**REQUEST:** Give the lines of the listing below as a JSON list of strings, one string per line and no blank lines. Start at the line containing "In order to click on func-label: 笔记" and end after the line containing "status-left: 16:21 | 0.7K/s is".

**EXTRACTED INFORMATION:**
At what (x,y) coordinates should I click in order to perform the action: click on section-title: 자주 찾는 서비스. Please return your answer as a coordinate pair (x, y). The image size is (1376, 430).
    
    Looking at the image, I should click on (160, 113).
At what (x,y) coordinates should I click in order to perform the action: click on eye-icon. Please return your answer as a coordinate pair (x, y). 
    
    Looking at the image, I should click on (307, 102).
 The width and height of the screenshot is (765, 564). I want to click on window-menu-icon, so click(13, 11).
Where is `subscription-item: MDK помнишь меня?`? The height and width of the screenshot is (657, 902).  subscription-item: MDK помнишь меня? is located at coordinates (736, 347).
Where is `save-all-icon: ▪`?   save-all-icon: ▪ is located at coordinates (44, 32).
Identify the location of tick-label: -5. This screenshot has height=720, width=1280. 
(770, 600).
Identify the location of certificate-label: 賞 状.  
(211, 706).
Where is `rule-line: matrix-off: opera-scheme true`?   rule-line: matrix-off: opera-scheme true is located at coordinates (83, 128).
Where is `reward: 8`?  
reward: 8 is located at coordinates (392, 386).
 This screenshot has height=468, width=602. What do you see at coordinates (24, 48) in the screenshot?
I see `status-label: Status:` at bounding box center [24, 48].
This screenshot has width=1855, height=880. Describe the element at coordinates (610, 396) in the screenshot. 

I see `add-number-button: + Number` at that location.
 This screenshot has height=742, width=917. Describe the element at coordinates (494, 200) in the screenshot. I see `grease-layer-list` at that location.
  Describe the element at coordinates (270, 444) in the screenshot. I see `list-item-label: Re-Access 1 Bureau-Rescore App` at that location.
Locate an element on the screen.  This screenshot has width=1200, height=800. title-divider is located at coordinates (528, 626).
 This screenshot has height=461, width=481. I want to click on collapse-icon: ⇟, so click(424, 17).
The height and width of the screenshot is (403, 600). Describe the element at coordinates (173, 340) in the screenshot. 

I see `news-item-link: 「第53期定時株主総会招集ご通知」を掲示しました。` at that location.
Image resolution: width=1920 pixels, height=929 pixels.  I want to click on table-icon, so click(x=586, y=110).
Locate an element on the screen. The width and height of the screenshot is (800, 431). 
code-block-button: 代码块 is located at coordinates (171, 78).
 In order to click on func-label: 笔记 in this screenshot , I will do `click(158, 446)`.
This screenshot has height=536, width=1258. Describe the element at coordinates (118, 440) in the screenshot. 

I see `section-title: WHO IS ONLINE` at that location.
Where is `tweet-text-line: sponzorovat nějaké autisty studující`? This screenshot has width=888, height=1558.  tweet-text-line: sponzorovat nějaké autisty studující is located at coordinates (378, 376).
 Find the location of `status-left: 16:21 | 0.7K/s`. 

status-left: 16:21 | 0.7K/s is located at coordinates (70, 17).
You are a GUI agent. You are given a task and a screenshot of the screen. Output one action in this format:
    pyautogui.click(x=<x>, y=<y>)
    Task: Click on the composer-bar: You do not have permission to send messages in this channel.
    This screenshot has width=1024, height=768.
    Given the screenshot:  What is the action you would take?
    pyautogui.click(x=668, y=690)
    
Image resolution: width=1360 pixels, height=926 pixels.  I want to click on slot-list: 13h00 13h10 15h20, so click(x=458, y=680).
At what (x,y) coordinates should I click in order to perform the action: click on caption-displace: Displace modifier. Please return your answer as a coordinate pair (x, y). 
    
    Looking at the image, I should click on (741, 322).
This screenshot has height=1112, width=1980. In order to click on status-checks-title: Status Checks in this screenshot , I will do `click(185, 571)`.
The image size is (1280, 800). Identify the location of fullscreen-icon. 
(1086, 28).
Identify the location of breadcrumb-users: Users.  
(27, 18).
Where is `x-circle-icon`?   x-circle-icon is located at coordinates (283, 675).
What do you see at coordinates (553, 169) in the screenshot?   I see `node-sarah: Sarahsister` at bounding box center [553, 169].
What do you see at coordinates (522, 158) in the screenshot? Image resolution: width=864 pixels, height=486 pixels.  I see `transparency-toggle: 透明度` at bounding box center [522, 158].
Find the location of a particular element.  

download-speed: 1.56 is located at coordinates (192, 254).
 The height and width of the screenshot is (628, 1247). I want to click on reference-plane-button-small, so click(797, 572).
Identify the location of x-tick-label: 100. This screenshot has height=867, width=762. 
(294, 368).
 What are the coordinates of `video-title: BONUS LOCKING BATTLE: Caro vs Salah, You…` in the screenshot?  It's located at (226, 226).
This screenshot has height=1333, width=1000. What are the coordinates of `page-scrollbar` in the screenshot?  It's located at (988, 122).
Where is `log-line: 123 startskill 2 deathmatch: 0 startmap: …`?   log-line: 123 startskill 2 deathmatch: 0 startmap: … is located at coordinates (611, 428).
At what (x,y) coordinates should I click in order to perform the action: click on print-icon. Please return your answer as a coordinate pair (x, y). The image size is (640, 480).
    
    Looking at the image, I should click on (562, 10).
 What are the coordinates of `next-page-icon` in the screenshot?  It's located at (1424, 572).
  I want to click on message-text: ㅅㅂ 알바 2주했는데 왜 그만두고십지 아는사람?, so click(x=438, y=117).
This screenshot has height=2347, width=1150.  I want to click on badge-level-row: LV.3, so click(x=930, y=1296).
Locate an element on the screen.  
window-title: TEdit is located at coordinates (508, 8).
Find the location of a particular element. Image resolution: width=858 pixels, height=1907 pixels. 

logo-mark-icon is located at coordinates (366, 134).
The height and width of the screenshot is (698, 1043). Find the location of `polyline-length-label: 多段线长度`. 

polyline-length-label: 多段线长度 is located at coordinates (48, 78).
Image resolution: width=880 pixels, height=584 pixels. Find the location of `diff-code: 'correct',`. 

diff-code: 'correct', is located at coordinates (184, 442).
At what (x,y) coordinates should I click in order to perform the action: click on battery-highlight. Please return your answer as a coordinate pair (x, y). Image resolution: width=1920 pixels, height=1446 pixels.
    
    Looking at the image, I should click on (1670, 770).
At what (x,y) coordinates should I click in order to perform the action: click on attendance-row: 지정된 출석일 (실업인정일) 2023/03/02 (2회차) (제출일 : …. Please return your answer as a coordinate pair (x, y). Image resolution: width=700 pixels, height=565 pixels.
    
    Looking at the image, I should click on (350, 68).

**YOUR SOLUTION:**
[
  " In order to click on func-label: 笔记 in this screenshot , I will do `click(158, 446)`.",
  "This screenshot has height=536, width=1258. Describe the element at coordinates (118, 440) in the screenshot. ",
  "I see `section-title: WHO IS ONLINE` at that location.",
  "Where is `tweet-text-line: sponzorovat nějaké autisty studující`? This screenshot has width=888, height=1558.  tweet-text-line: sponzorovat nějaké autisty studující is located at coordinates (378, 376).",
  " Find the location of `status-left: 16:21 | 0.7K/s`. ",
  "status-left: 16:21 | 0.7K/s is located at coordinates (70, 17)."
]